DOCUMENT SECTION:
┄┄┄┄┄┄┄┄┄┄

On the last point of good continuation, the idea that we are connected, is also a lesson that can be gleaned from emergence. “Overwhelmed” can be an isolated feeling—analysis paralysis even more so. But just as we are our own complex, multifaceted consciousness, we are also ourselves part of a bigger picture, a greater whole. We are inexorable from one another, no matter how isolated, how distant and alone we may feel. We are always, always connected to others, 

from the people we see on a daily basis

to those who grow the food we eat

to the ones who share our values

(even though we may never meet)

to the people we have not yet met,

who we will change

even as we are changed by them

And those we will never know we have touched

Who may be fighting our same battles

Struggling against the same monsters.

You do not have to face the Analysis Paralysis on your own. 

You do not have to be swallowed by a sea of individual variables, 

drowning under the weight of everything you are trying to hold 

trying to “fix” your emotions so that you no longer feel overwhelmed.

┄┄┄┄┄┄┄┄┄┄

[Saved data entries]
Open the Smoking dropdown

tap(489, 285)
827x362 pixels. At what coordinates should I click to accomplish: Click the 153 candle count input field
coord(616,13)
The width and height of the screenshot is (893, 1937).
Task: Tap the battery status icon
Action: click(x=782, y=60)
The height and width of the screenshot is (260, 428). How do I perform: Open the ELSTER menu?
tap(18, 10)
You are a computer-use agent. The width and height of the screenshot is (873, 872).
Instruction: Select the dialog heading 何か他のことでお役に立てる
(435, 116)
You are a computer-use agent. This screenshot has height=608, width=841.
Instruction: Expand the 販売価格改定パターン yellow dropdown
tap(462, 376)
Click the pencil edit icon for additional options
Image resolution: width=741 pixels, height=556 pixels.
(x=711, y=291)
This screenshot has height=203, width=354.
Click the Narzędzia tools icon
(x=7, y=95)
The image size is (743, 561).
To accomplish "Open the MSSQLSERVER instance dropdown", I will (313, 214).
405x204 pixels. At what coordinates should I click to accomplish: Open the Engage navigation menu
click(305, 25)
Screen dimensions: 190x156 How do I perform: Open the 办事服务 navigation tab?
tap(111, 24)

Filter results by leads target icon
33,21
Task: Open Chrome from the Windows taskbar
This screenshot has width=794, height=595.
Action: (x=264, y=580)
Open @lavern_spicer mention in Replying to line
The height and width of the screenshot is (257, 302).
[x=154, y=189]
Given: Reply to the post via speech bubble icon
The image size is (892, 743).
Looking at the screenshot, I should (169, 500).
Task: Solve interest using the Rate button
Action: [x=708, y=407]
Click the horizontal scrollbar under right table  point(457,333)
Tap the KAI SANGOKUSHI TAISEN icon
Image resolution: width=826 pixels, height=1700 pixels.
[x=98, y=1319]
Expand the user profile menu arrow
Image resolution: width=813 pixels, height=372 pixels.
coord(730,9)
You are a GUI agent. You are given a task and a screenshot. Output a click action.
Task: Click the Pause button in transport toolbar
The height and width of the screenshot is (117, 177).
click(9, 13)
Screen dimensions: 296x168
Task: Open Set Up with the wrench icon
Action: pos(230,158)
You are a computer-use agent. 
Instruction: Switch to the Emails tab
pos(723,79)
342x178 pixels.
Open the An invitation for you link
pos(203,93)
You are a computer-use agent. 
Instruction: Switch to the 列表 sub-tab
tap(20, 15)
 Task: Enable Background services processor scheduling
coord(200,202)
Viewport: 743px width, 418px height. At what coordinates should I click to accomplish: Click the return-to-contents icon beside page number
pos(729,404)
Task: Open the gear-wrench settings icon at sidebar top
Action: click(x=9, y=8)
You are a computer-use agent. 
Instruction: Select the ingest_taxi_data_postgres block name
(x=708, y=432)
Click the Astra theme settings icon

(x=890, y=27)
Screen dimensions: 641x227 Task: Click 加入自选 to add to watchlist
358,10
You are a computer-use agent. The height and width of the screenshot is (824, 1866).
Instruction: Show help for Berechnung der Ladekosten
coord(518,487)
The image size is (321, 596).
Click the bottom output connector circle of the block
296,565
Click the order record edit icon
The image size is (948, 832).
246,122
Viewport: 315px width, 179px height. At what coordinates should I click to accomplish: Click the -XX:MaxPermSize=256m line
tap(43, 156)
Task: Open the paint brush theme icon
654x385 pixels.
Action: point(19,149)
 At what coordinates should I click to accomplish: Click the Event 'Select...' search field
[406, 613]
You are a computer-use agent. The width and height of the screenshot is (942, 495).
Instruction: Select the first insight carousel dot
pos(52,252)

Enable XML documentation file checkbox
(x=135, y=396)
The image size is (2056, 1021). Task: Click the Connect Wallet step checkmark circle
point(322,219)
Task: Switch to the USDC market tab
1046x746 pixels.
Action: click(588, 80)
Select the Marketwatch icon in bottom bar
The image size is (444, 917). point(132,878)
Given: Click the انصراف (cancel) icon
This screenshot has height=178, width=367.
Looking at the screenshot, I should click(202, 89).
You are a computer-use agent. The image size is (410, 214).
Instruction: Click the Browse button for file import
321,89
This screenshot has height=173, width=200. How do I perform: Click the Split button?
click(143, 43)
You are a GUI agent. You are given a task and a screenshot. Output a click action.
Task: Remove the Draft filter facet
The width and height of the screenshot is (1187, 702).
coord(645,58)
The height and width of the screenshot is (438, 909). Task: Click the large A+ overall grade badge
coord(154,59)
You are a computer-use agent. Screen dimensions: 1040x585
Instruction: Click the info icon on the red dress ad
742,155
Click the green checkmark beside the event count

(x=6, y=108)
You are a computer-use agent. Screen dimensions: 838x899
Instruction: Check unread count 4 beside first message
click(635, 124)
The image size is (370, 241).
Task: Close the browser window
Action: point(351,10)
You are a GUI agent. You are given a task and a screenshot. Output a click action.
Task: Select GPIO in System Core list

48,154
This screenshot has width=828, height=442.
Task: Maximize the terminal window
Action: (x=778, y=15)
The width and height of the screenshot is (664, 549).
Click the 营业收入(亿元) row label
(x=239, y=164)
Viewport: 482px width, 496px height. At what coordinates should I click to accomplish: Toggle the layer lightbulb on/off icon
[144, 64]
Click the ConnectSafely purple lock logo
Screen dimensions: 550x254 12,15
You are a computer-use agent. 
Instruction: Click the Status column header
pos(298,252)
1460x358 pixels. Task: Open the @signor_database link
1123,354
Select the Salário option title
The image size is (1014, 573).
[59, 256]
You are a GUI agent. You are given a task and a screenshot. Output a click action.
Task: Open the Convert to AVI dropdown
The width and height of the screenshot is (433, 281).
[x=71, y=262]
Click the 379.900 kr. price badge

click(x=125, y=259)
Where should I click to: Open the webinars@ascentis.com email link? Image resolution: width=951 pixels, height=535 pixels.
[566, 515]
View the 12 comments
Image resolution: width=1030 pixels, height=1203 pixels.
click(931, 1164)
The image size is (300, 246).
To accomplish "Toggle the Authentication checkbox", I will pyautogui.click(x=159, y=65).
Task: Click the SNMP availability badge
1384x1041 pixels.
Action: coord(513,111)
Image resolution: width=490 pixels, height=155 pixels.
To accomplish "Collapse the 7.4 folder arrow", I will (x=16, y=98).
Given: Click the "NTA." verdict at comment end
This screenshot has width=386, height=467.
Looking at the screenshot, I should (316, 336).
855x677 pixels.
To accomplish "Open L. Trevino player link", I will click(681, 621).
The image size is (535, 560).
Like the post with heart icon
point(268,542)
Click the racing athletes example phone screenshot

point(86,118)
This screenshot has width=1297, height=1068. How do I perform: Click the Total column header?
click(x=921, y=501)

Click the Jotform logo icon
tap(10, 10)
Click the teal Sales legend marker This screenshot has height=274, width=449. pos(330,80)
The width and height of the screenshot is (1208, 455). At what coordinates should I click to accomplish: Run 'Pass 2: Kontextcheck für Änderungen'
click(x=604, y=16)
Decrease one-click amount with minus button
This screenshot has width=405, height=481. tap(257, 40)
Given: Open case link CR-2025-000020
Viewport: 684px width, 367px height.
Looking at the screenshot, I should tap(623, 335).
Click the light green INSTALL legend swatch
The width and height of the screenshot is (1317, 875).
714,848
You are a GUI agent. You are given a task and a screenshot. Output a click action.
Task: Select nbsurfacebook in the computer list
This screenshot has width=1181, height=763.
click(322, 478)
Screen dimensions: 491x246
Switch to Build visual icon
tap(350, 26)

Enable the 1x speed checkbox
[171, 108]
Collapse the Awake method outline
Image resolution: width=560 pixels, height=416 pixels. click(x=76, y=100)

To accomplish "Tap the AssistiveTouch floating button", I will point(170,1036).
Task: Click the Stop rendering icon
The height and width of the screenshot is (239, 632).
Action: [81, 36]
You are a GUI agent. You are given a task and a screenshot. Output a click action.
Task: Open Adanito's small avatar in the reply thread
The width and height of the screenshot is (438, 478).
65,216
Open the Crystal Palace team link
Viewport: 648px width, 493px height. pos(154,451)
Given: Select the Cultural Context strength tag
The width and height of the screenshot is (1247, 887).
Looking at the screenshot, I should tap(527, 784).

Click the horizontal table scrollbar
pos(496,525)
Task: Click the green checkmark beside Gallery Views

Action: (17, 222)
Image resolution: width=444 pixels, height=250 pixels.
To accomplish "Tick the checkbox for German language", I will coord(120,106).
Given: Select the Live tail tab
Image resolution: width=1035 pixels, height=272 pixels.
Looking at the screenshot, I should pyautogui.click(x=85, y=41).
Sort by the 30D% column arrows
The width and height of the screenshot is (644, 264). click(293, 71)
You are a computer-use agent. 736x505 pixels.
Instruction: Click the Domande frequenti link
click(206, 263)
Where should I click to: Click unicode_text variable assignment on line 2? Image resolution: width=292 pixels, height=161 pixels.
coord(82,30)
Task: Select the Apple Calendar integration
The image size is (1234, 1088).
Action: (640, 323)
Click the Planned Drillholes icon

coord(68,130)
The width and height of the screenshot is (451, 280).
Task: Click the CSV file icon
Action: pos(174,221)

┄┄┄┄┄┄┄┄┄┄

PARTS OF THE EXERCISE:
**A.** Extract the text from "who we will" to "the same monsters." in the passage on connection and analysis paralysis.
**B.** Continue the passage on connection and analysis paralysis, beginning after its final line.

RESPONSES FOR EACH TASK:
**A.**
who we will change

even as we are changed by them

And those we will never know we have touched

Who may be fighting our same battles

Struggling against the same monsters.

**B.**
Gestalt Psychology is not concerned with how a thing happens, simply that it does. There is no spiraling into the past, only examination of what is happening in the present, and consideration of how we can approach it holistically. 

Last lessons: 

Whatever you are facing might at first feel strange or overwhelming, but

there is always another perspective to take, a different approach that might offer more insight. Orient yourself in the gray–nothing is ever just one thing

Sometimes, what we perceive as being real

is not actually there

even if the way we feel and react is.

When all the doubts, the uncertainties, the 

what if

what if

what if

threatens to drown you—

— dig your feet into the ground

focus on what you can hear —

the sound of a beloved voice,

wind in the trees,

your own breath

or what you can feel

be it pain

warmth

love

grief

fragility

sunlight on your skin.

Dig your feet into the ground —

— start walking.

And remember that you are connected —

to me, 

to us, to everyone, everything around you,

even though I cannot hold your hand,

even though you might be 5,270 miles away.

We are still in touch

Even though you might not always feel it

Sense it

Perceive it

Believe it.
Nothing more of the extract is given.